## [Problem statement]
Copy the data below exactly. Any pictures in it should be omitted.

***

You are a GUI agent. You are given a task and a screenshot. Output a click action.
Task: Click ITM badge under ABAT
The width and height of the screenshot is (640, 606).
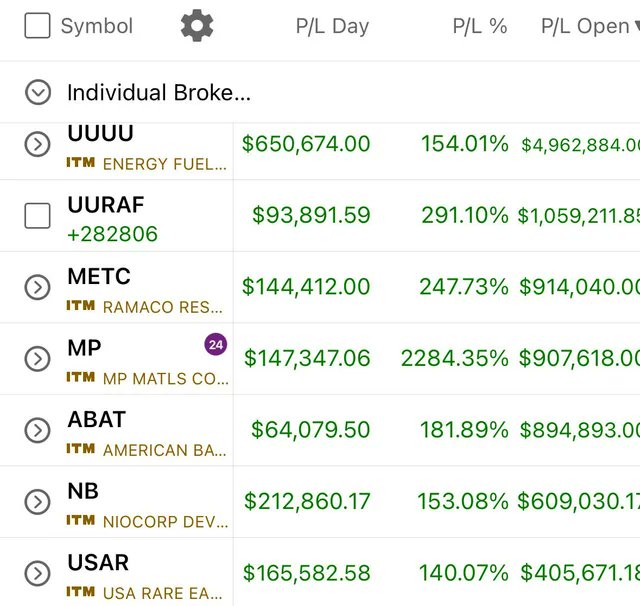click(x=81, y=449)
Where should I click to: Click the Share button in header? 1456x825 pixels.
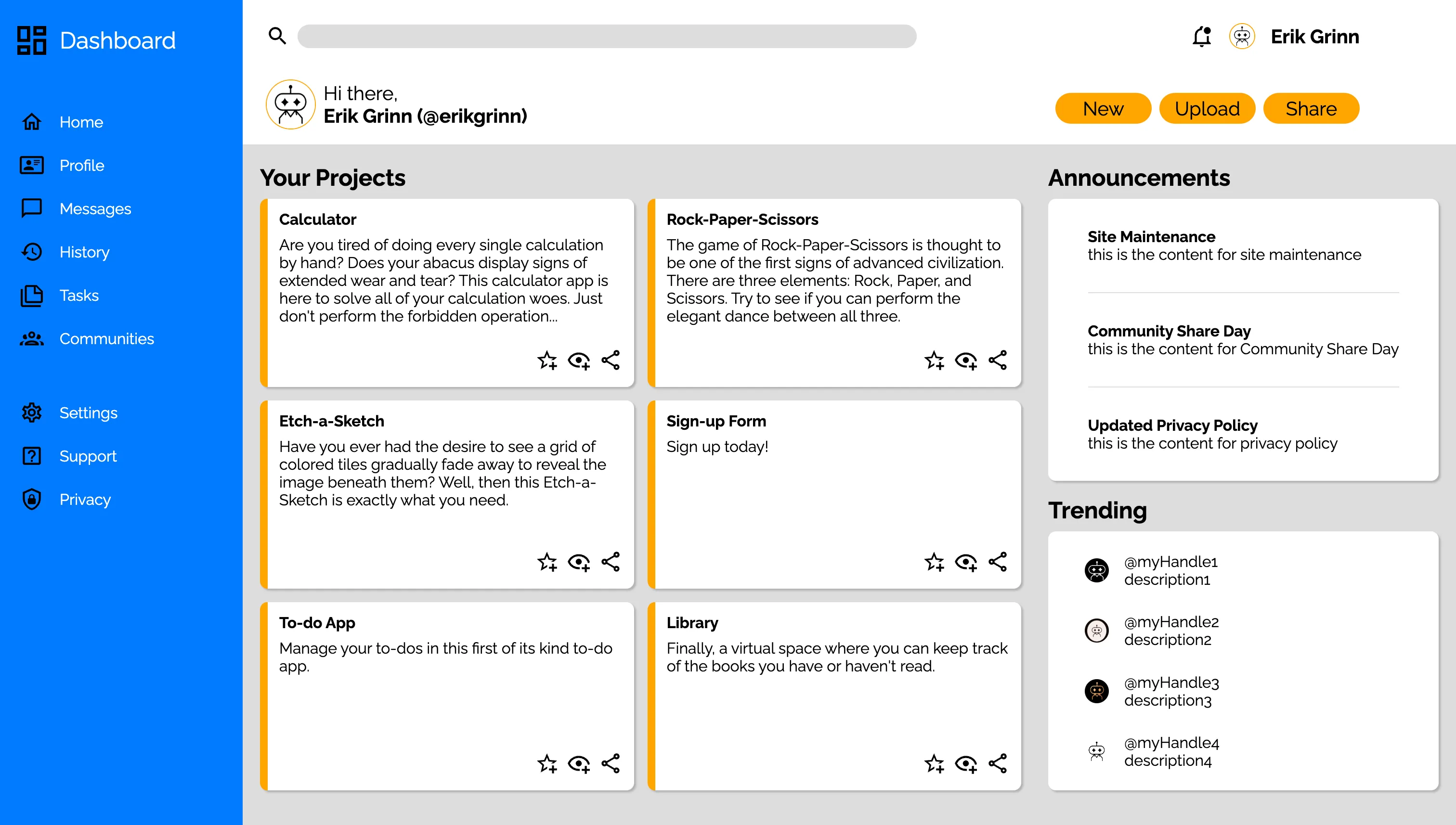click(x=1311, y=107)
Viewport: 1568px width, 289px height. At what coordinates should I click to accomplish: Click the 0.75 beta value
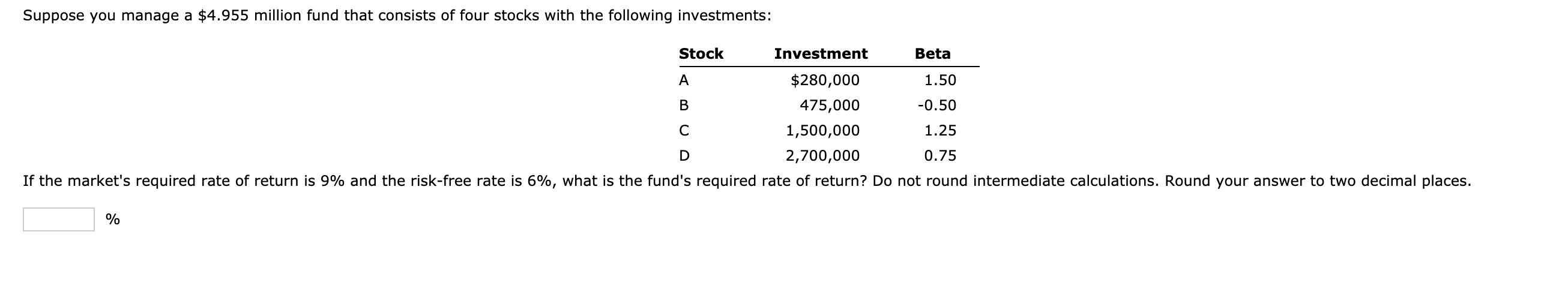click(940, 156)
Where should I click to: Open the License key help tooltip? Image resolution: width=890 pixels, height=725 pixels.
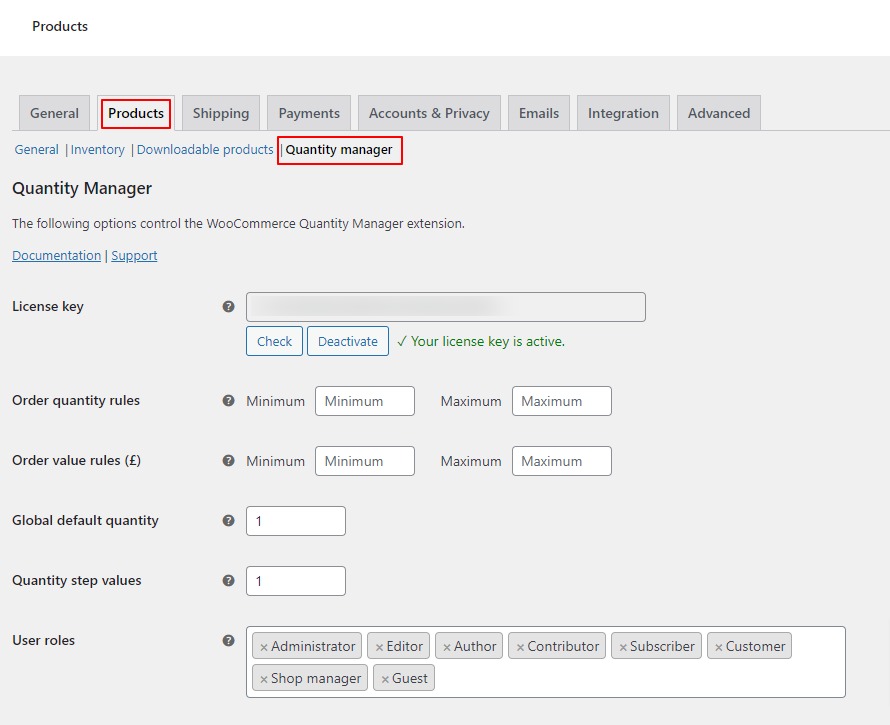pos(228,307)
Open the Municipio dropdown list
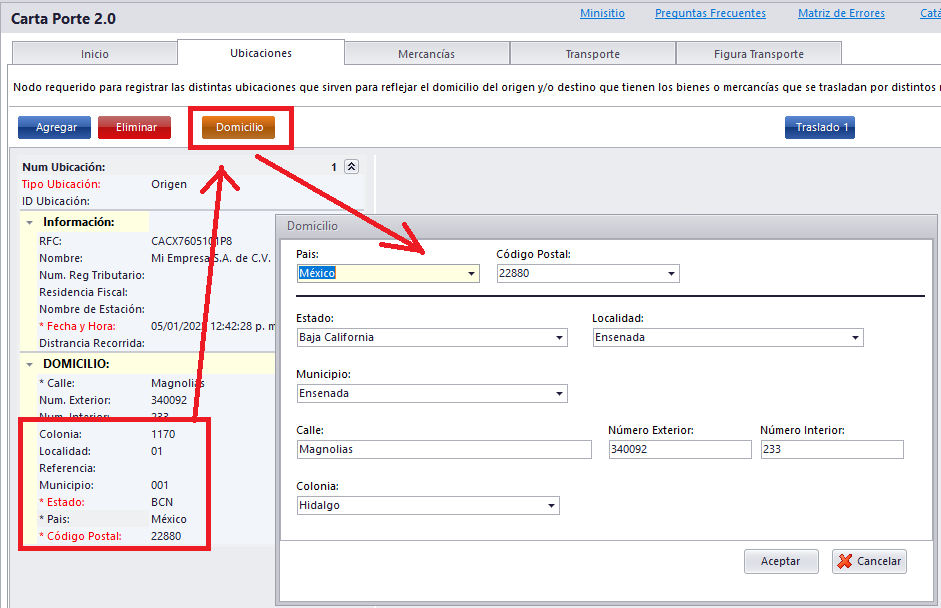The image size is (941, 608). 559,394
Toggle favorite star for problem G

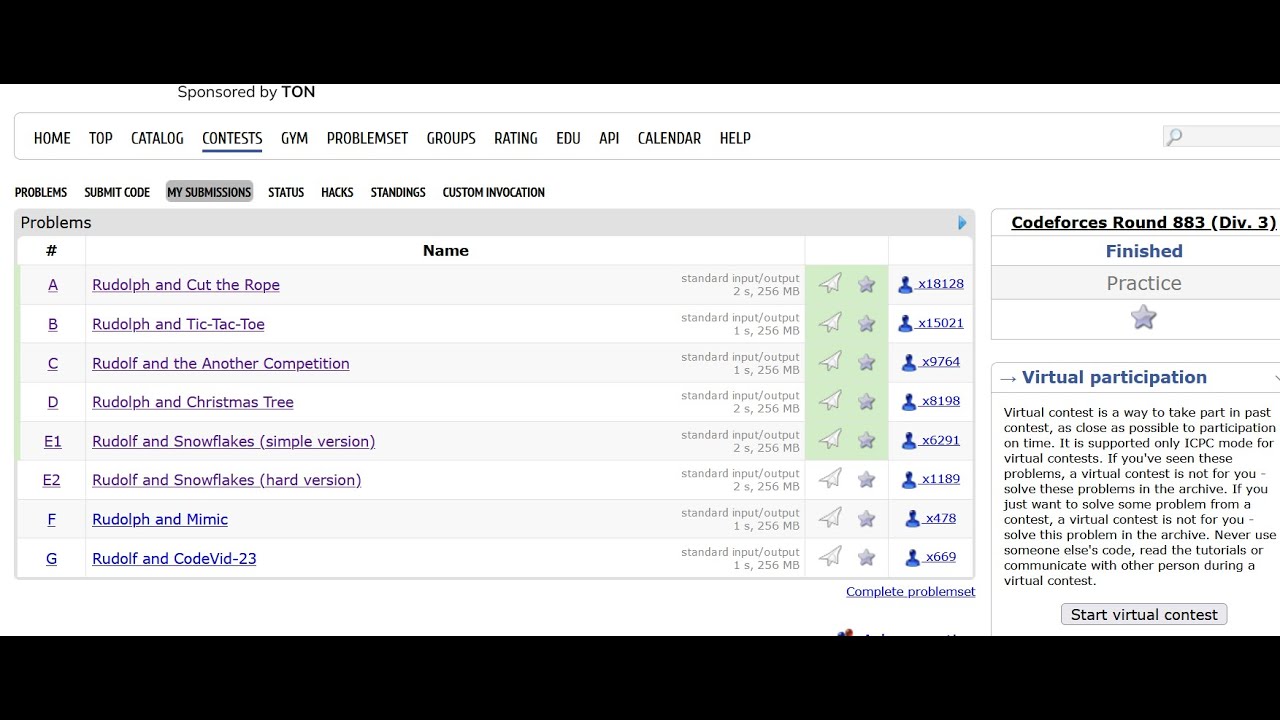click(x=867, y=558)
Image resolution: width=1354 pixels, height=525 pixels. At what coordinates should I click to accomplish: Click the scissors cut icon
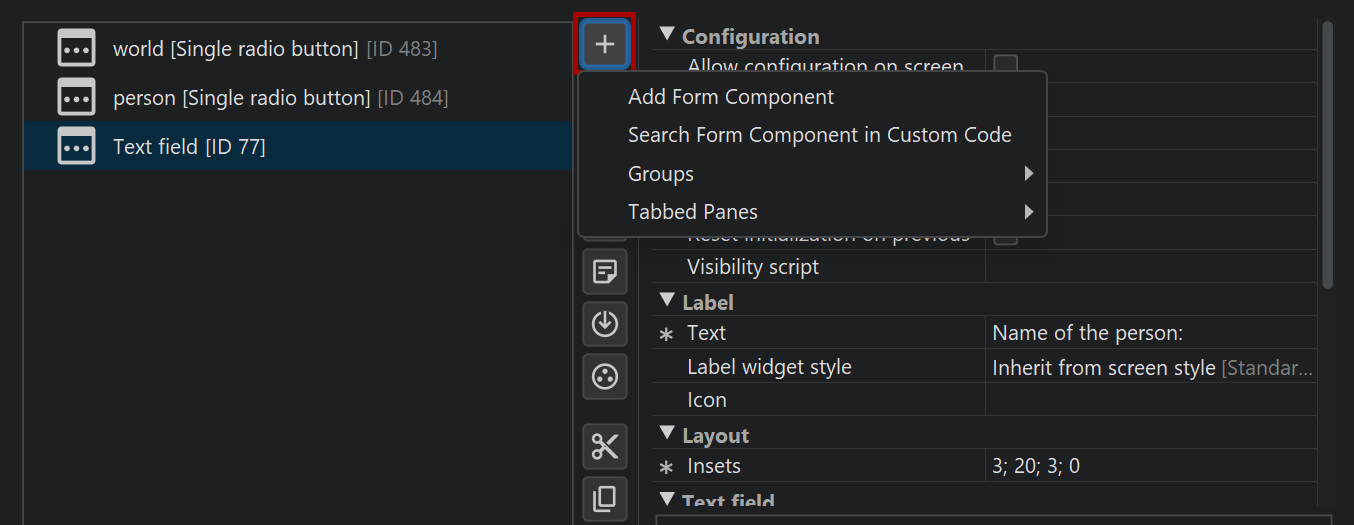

***

## [Solution to this task]
You are a GUI agent. You are given a task and a screenshot. Output a click action.
Task: Click ITM badge under ABAT
The width and height of the screenshot is (640, 606).
click(x=81, y=449)
Where should I click to: Click the Share button in header? 1456x825 pixels.
click(x=1311, y=107)
Viewport: 1568px width, 289px height. At what coordinates should I click to accomplish: Click the 0.75 beta value
click(940, 156)
Where should I click to: Open the License key help tooltip? Image resolution: width=890 pixels, height=725 pixels.
pos(228,307)
Open the Municipio dropdown list
The image size is (941, 608). 559,394
Toggle favorite star for problem G

click(x=867, y=558)
Image resolution: width=1354 pixels, height=525 pixels. At what coordinates should I click to accomplish: Click the scissors cut icon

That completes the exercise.